Cryptnono is deployed as a daemonset, so there should be one pod per node deployed. It will log each process it kills, why it kills them, and if it intentionally spares a process, why as well. So if a process is being killed due to this, you can look at logs to understand why - it may also lead to more tweaking of the generator config.

  1. Find the node in which the user server is running.

    kubectl -n <hub-name> get pod -o wide
    

    The -o wide will add an additional column, NODE, showing which node the pods are running in. Find the node of the user pod you care about.

  2. Find the appropriate cryptnono pod for this node.

    kubectl -n support get pod \
     --field-selector spec.nodeName=<name-of-node> \
     -l app.kubernetes.io/name=cryptnono
    

    This should show just the cryptnono pod running on the node in which the user server in question was running.
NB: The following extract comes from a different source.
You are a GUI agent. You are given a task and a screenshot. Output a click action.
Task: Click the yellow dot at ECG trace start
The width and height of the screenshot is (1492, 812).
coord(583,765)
  3. Look at the logs on that pod with kubectl logs:

    kubectl -n support logs <pod-name> -c execwhacker
    

    The logs will be structured as json, and will look like this:

     {
         "pid": 23933,
         "cmdline": "/usr/bin/sh -c 'sleep 1 && echo beiquatohga1uay0ahmies9couyahpeiz9xohju3ahvaik3faem7eey1thaish1u'",
         "matched": "beiquatohga1uay0ahmies9couyahpeiz9xohju3ahvaik3faem7eey1thaish1u",
         "source": "execwhacker.bpf",
         "container_type": "cri",
         "labels": {
             "io.kubernetes.container.name": "notebook",
             "io.kubernetes.pod.name": "jupyter-921a1d97-2d4cb1-2d4eb1-2da427-2dd5eed98e3ab9",
             "io.kubernetes.pod.namespace": "spyglass",
             "io.kubernetes.pod.uid": "d2ed6416-812f-413b-ba53-e62d11646809"
         },
         "image": "quay.io/2i2c/hhmi-spyglass-image:67523d9ea855",
         "action": "killed",
         "event": "Killed process",
         "level": "info",
         "timestamp": "2024-01-31T16:59:32.990489Z"
     }
    

    This tells us that the name of the process, the name of the pod (and hence user) who was cryptomining, the namespace (and hence hub name) it happened in, the image being used as well as what string was matched that caused it to die.

    Tip

    The logs by default output one JSON object per line, which is hard for a human to read. You can pipe it to jq to make it easier to read!

Regenerating list of banned strings#

Periodically, we will have to regenerate the list of banned strings to tune cryptnono, by running the following command:

deployer generate cryptnono-secret-config

This will update the file helm-charts/support/enc-cryptnono.secret.values.yaml and re-encrypt it.

Working on the banned strings generator#

The banned strings generator is a fairly simple python script, present in deployer/commands/generate/cryptnono_config/enc-blocklist-generator.secret.py. It’s unencrypted and loaded by code in deployer/commands/generate/cryptnono_config/__init__.py. There is inline documentation in enc-blocklist-generator.secret.py, but how does one maintain it?

  1. Unencrypt the file with sops

     sops --decrypt deployer/commands/generate/cryptnono_config/enc-blocklist-generator.secret.py > deployer/commands/generate/cryptnono_config/blocklist-generator.secret.py
    

    This will create deployer/commands/generate/cryptnono_config/blocklist-generator.secret.py (which is in .gitignore and hence can not be committed accidentally) with the unencrypted code.

    Note

    Because this file is in .gitignore, your IDE may not show it to when you search for files by default!

  2. Work on the code as you wish - it’s just a regular python file.

  3. Re-encrypt it with sops

     sops --encrypt deployer/commands/generate/cryptnono_config/blocklist-generator.secret.py > deployer/commands/generate/cryptnono_config/enc-blocklist-generator.secret.py
    
  4. Run deployer generate cryptnono-secret-config to test.